Newly Released Documents Reveal Vatican’s Role in the Abduction of Jewish Children during
In the summer of 1953, two French-speaking Jewish orphans who had survived the Holocaust, Robert and Gérald Finaly, arrived in Israel. To ease the transition, they spent a few weeks in Neve Ilan, a French-speaking kibbutz. In the course of one conversation, Robert asked the five-year-old daughter of the kibbutz treasurer what her name was. The little girl replied, “Ariela. And what’s yours?”
“I don’t have to tell you my name,” Robert replied. “Everybody knows it.”
“But I don’t know,” protested the girl. “Why don’t you tell me?”
“What’s the matter with you?” the child asked, surprised. “Don’t you read the newspapers?”
Indeed, millions of people around the world were familiar with the boys’ names. In France alone there were hundreds of articles written about “The Finaly Affair,” a play on the famous Dreyfus Affair political scandal. When the brothers arrived in Israel, the media similarly trumpeted their arrival.

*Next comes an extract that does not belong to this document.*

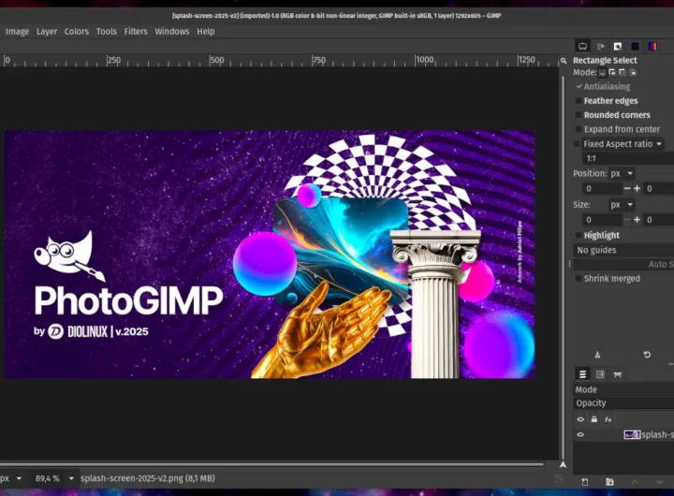
Task: Click the reset tool options icon
Action: click(647, 355)
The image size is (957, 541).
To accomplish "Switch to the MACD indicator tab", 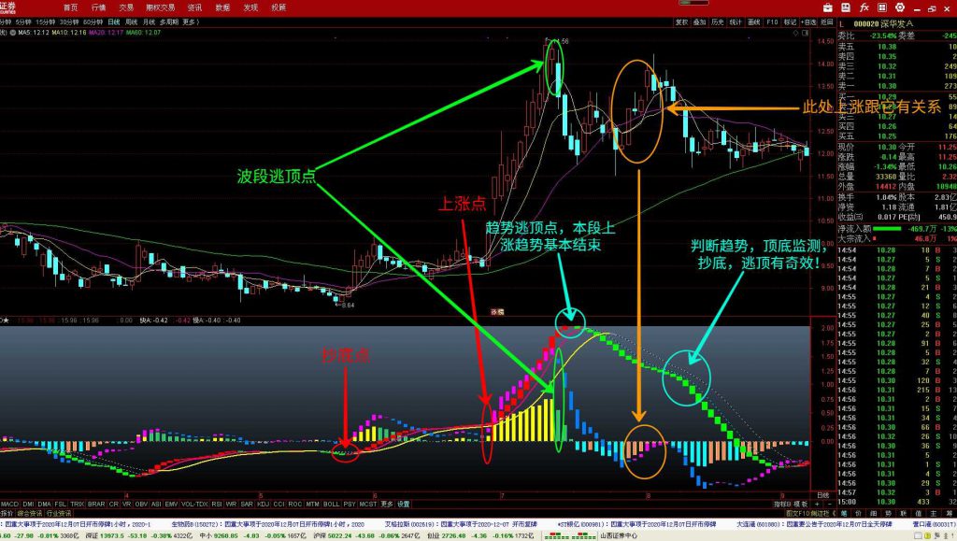I will click(x=10, y=504).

Almost 70 years later, the name Finaly is no longer a household word. But due to the opening of the Vatican Secret Archive this past March, there has been renewed interest in the story. Last year, the Secret Archive was renamed the Apostolic Archives, ostensibly because the term “secret” gave it a whiff of nefariousness. This made people even more curious about what was hidden from view for over half a century.
With the disclosure of millions of documents related to the tenure of Pope Pius XII, who was pope from 1939 until his death almost 20 years later, researchers can now shed light on the heretofore murky questions surrounding the Church’s complicity in the Holocaust, as well as its role in the abduction of the Finaly children.
Professor David Kertzer of Brown University, an expert on papal history, was one of the select few permitted to enter the Secret Archive, as well as other newly opened collections containing important documents relating to the Finaly Affair. Unfortunately, all of the archives were closed only one week after their opening due to the outbreak of the coronavirus. Still, in that short time, Professor Kertzer managed to uncover never before seen material. His findings were published in the August 27, 2020, issue of The Atlantic in an article entitled “The Pope, the Jews, and the Secrets in the Archives.”